Selected text -
*-*-*

# Anyone with Experience using a Spring-type Live Center?



## Titanium Knurler (May 29, 2019)

I was turning an 18” piece of O1 steel the other day. I was using a dead center rather than a live center because I thought it would be a bit more accurate but had to constantly adjust the dead center as the piece expanded. Finally, I got tired of doing this and replaced it with a live center to reduce friction but I still needed to periodically slowly back off the tail stock. To do this I would back off on the tail stock while the piece was turning until  the live just stopped turning then reapplied slight pressure until it just started to turn with the workpiece. Pretty tedious process but more importantly probably not the best as far as accuracy, so I started to wonder why someone had not made a constant pressure live center?  Well, of course, they are already made(Royal)but they are pricey.  I am wondering if anyone has experience using one?  Thanks,TK


----------



## fixit (May 29, 2019)

cost more than my lathe


----------



## Titanium Knurler (May 29, 2019)

,  I was hoping to find a used one.  

I am curious whether anyone has experience using one; it sounds like a good idea to me.  Maybe there is cheaper brand or an another way to accomplish the same thing?


----------



## ThinWoodsman (May 29, 2019)

MT2 center in an MT3 sleeve and some ingenuity?


----------



## RJSakowski (May 29, 2019)

*-*-*

What this exercise asks -
A) Answer these questions from the live center thread:
(i) What material and length of workpiece was Titanium Knurler turning?
(ii) Which brand is named as already making a constant pressure live center?
(iii) What does ThinWoodsman suggest?
B) Continue the live center thread from the point where it stops.
The entries on this page have no connection to the live center thread.

Dataset entries -
*-*-*

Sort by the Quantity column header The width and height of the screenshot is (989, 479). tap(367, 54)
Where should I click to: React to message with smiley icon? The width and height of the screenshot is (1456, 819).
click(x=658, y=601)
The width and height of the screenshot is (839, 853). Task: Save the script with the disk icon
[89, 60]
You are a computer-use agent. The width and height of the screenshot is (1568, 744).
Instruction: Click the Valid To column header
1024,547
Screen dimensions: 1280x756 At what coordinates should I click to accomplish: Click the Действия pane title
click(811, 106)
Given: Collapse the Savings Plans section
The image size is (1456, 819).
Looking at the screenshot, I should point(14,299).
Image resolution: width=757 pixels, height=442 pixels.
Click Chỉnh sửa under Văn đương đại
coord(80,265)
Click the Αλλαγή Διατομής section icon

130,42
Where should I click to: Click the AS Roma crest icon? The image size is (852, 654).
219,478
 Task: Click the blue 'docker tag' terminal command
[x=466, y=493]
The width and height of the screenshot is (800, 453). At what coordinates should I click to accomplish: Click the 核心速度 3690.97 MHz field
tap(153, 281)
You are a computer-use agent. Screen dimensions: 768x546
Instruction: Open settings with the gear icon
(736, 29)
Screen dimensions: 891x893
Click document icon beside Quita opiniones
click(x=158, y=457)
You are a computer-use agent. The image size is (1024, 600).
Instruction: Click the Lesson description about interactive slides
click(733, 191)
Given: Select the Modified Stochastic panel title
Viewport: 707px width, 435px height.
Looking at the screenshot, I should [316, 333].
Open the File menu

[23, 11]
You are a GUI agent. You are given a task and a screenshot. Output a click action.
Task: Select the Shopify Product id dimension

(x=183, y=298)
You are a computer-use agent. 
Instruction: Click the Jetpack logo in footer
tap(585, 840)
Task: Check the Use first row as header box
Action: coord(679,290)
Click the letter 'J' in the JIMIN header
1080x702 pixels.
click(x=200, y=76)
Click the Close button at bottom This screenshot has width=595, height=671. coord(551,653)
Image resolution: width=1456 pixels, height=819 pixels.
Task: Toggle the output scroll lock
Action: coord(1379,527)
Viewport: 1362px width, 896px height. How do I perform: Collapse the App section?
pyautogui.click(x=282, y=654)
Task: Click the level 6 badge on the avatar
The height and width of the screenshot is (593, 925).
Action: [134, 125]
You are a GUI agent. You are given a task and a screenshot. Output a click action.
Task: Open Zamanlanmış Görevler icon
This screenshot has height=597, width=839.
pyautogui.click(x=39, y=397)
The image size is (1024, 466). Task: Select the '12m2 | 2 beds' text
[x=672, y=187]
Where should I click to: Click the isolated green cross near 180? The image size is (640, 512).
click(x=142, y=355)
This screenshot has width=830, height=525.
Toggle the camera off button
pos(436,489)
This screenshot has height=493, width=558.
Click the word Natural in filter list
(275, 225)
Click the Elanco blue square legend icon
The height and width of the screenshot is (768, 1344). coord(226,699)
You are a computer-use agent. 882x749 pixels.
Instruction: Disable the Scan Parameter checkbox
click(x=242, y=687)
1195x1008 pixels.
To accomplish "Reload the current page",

*-*-*

Answers by task -
A)
(i) An 18” piece of O1 steel.
(ii) Royal.
(iii) Putting an MT2 center in an MT3 sleeve, along with some ingenuity.

B)
I would think that the requisite sliding fit on either the inner or outer race would introduce a small amount of runout in the live center.


----------



## benmychree (May 29, 2019)

I tried one on a cylindrical grinder; it was not accurate enough, the part was always slightly moving around, sparking intermittently.


----------



## Tozguy (May 29, 2019)

This is a budget live centre with the spindle removed. It would be possible to insert a coil spring between the spindle and end plug. The spindle would have to be a slip fit in the two ball bearings. I would not expect much accuracy from it though. 
Another option might be to replace the two ball bearings with a precision roller or needle bearing or two. 
Makes one realize how much precision and quality must go into those Royal centres shown above.


----------



## darkzero (May 29, 2019)

I don't see a need for something like this on a lathe with a tailstock especially at that price. IMHO if they were that useful a lot more people would be using them & a lot more manufacturers would be making them. A luxury if even that, more like for specialized applications IMO.

ROHM makes a live center that has a gauge built in to indicate how much load/force is appled to it. Nice & expensive but again still not needed & is a "luxury".


----------



## benmychree (May 29, 2019)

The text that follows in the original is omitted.